Perhaps this node can do the job: https://hub.knime.com/knime/extensions/org.knime.features.base/latest/org.knime.base.node.preproc.binnerdictionary.BinByDictionaryNodeFactory
Use a “Create Table” node to create the dictionary and fill it by hand for testing. Or use any other data source as you wish (e.g. Excel Reader, CSV, DB, etc.).
If the node above doesn’t help, one of these should :wink: Nodes: dictionary – KNIME Community Hub

1 Like

@wantti if it is an exact match can you just use a left join?

Thank you all for the quick help and suggestions.
I went through all possibilities.
It turned out that I can utilize the "String Replace (Dictionary) the best. But it works only for an exact match. How can I use the Dictionary with regex instead of exact match? That would be the solution.

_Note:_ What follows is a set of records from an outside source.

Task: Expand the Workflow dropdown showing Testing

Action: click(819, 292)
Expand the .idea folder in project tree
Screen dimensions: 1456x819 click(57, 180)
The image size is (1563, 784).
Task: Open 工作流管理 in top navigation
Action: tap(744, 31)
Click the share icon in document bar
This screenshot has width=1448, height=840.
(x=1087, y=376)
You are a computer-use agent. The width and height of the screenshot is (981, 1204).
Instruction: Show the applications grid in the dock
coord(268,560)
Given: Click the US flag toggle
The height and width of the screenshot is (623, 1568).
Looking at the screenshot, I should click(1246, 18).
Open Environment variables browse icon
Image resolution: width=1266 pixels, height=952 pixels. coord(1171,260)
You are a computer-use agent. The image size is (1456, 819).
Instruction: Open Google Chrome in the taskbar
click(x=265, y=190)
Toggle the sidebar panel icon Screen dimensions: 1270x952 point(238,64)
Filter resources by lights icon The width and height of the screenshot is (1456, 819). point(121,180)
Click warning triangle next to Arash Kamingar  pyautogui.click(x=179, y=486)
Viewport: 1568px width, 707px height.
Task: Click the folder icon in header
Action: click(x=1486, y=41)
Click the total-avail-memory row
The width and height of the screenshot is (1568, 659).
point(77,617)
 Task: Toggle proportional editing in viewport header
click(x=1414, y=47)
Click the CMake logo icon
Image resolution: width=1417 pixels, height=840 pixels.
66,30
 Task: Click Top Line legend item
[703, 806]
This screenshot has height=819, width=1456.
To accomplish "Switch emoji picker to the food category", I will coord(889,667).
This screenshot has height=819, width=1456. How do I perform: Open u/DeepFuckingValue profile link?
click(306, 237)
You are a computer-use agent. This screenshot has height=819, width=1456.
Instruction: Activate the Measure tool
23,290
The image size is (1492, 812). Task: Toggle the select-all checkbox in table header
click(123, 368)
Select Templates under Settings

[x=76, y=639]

Sounds like a multi-step solution to me. Meening you have to separate it into smaller steps, work with additional columns to store a (temporary) result and find a solution this way. Perhaps first “normalize” your results so in a second step the dictionary would hit?
This one could also be worth a try: https://hub.knime.com/knime/extensions/org.knime.features.ext.textprocessing/latest/org.knime.ext.textprocessing.nodes.tagging.dict.wildcard.WildcardTaggerNodeFactory2

Hello,

the Wildcard Tagger sounds promising, but I have no clue how to use it.
There is no documentation how to connect it. I tried with CSV readers and tables but I do not get into the configuration to start understanding how it should work.

The two step approach you mentioned is a good idea, but my case is the following:

It is about categorization of companies. I have thousands of companies I extract of which I do not exactly know what they are doing. They should all be engaged in car repairs in some way. But some of them are specialized in tires, others in body repairs etc.
Therefore, I try to categorize these companies to have a better picture on their business type. I have a list of URLs of which I know what kind of business type they have. Whenever the “unspecified” company is matching with one of the “specified” URLs, they should get added their category name.
Indeed, I could normalize the URLs to the blank domain name and compare it. But still it would be helpful to use regex for those cases where also parts of the domain are enough to categorize.

I still wonder why there is no possibility to use the string manipulation dictionary in combination with regex. That would be very powerful.

Wildcard Tagger needs a document so you first need to convert your csv string values to document (String to document node)
br

1 Like

This topic was automatically closed 90 days after the last reply. New replies are no longer allowed.